Dolayısıyla ortak Türk alfabesi, sadece bir yazı sistemi değil, yüzyılı aşan bir kültürel idealin vücut bulmuş halidir. Bu alfabe, Türk milletinin farklı coğrafyalarda yaşayan evlatlarını aynı kelimelerde buluşturacak, ortak edebiyatın ve ortak bilimin zeminini oluşturacak, sanatta ve kültürde tek bir yürek gibi atmamızı sağlayacaktır. Bugün gelinen noktada ortak alfabe, sadece harfleri değil; geçmişin mirasını, bugünün birliğini ve yarının ortak geleceğini birleştiren bir kültürel köprü haline gelmiştir."

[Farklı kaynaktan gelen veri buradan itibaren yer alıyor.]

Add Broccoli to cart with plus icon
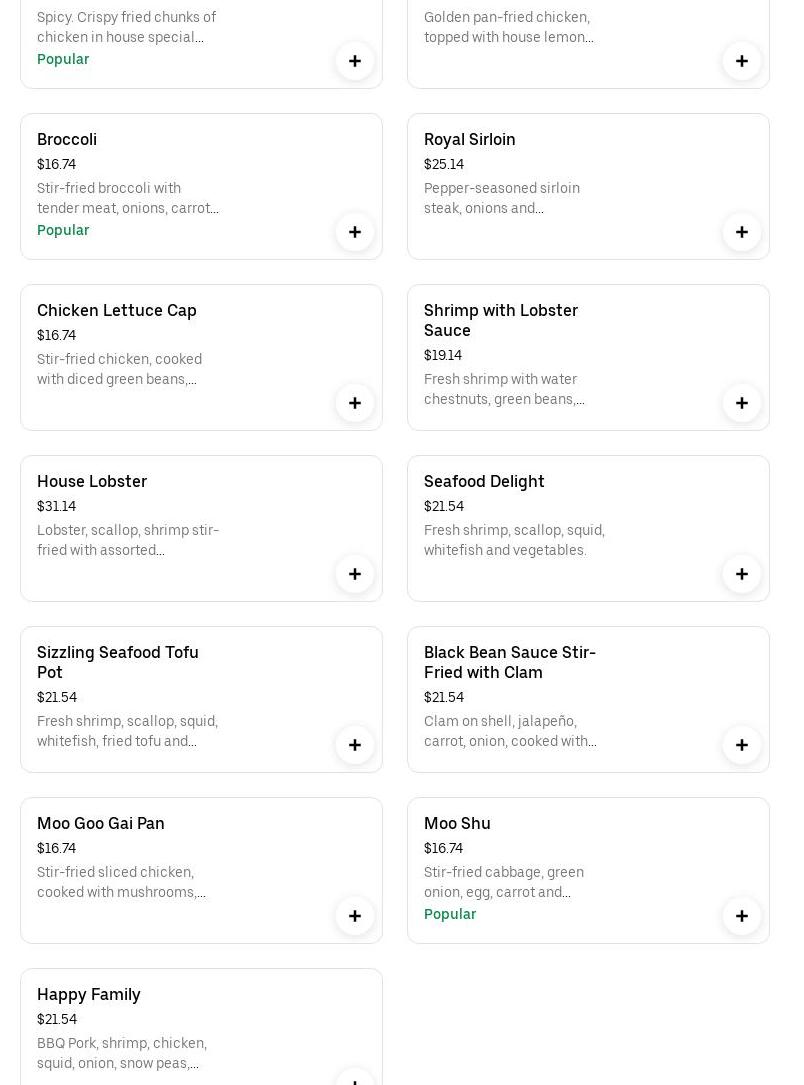Viewport: 804px width, 1085px height. click(355, 232)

Topsakal şöyle devam etti:
Bu köprünün ilk somut adımı ise, Cengiz Aytmatov’un “Cemile” adlı ölümsüz eseriyle atılmıştır. “Cemile”, yalnızca Kırgız edebiyatının değil, bütün Türk dünyasının ortak ruhunu yansıtan bir başyapıttır. Bugün “Cemile”nin ortak Türk alfabesiyle yayımlanması, yalnızca kültürel bir yayın değil; Türk halklarının birlikte okuduğu, birlikte hissettiği ve aynı geleceğe omuz omuza yürüdüğü bir dönüm noktasıdır.
“Cemile”nin aynı eserde hem Türkiye Türkçesi hem de Kırgız Türkçesinde belirlenen ortak alfabe ile yayımlanması geleceğe dair büyük bir anlam taşımaktadır. Bu adım;
· Genç nesillerin ortak bir yazı üzerinden birbirini daha iyi anlamasına,
· Ortak kimlik bilincinin güçlenmesine,
· Eğitim ve bilim alanında iş birliklerinin artmasına,
· Kültürel mirasın tek bir ortak dille gelecek kuşaklara aktarılmasına hizmet edecektir.

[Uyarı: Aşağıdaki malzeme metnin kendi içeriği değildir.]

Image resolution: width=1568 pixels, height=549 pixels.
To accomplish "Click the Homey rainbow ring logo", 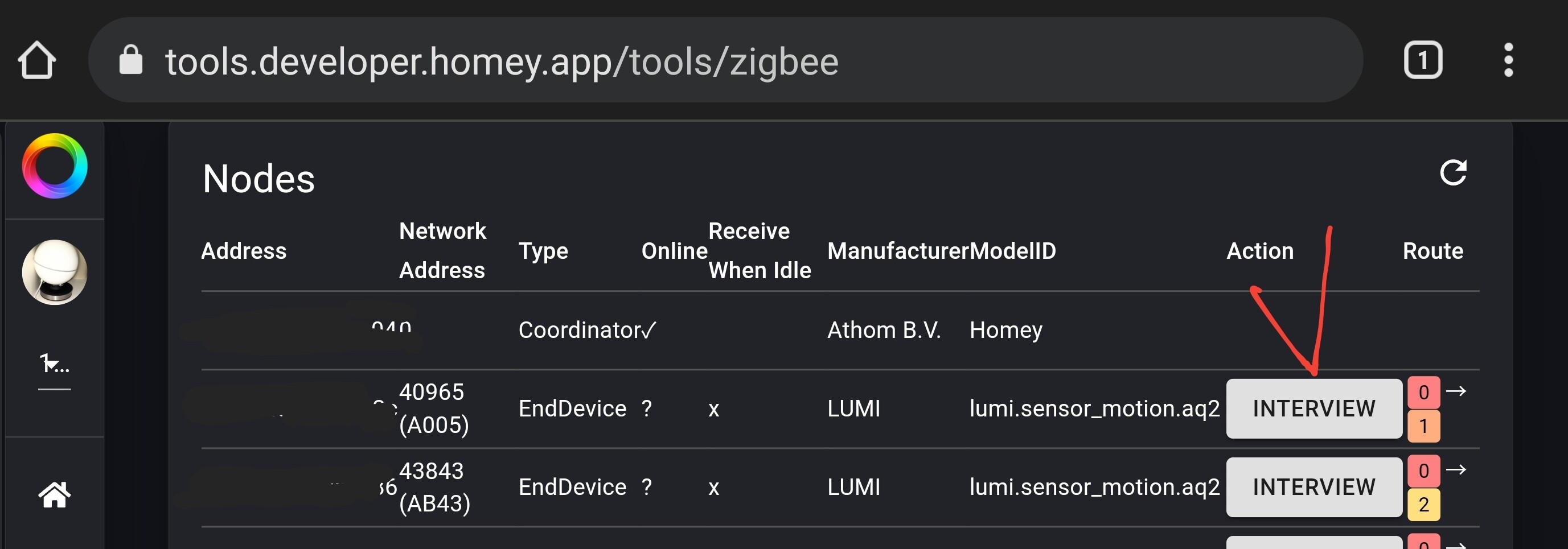I will tap(55, 166).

Ortak Türk alfabesi ve “Cemile”nin buluşturduğu bu tarihi adım, Ulu Bozkırın ruhunun yeniden dirilişidir. Yüzyıllar boyunca atalarımızı bir arada tutan, destanlara, şiirlere ve türkülere ilham olan o engin bozkır ruhu, bugün aynı harflerle yeniden can bulmaktadır. Ortak alfabe, bozkırın ufuk çizgisinde yankılanan bir ses gibi, Türk dünyasının dört bir yanında aynı duyguları, aynı kimliği ve aynı iradeyi haykırmaktadır. Bu ruh, bizi hem köklerimize bağlamakta hem de geleceğe taşımaktadır.
Bu vizyon doğrultusunda, Cengiz Aytmatov Enstitüsü olarak yalnızca edebiyatla değil, sanatın evrensel diliyle de Türk dünyasının birliğini taçlandırıyoruz. Liderimiz Sayın Devlet Bahçeli Beyefendi’nin himayelerinde; “Ulu Bozkırın Ruhu – Türk Dünyası Ressamları Cengiz Aytmatov’u Anıyor” adlı uluslararası resim sergimizin açılışını büyük bir gururla 3 Kasım 2025 tarihinde saat 19.00’da İstanbul Zorlu Performans Sanatları Merkezi’nde (Zorlu PSM) gerçekleştireceğiz.
Bu sergi, yalnızca bir sanat etkinliği değil; gelenek ile geleceğin, söz ile imgenin, kelime ile fırçanın aynı zeminde buluştuğu bir kültür şölenidir. Türk dünyasının seçkin ressamları, Aytmatov’un felsefesini ve eserlerini tuvale taşıyarak Ulu Bozkırın ruhunu yeniden yaşatacaktır. Katılımınızla bu özel etkinlik, sadece bir anma değil; köklerimizdeki ortaklığın sanatla taçlandığı bir kardeşlik şöleni olacaktır.
Sergimiz 3 – 9 Kasım 2025 tarihleri arasında ziyaretçilere açık olacaktır.
“Gün olur, asra bedel” bir gün için…
Biz inanıyoruz ki bu meşale sönmeyecek, Türk dünyasının yolunu aydınlatmaya devam edecektir. Çünkü ortak alfabe yalnızca harfleri değil, kalpleri, kültürleri ve kaderleri birleştirmektedir.
“Ortak Alfabe, Ortak Gelecek! Ortak Gelecek, Büyük Türk Dünyası!”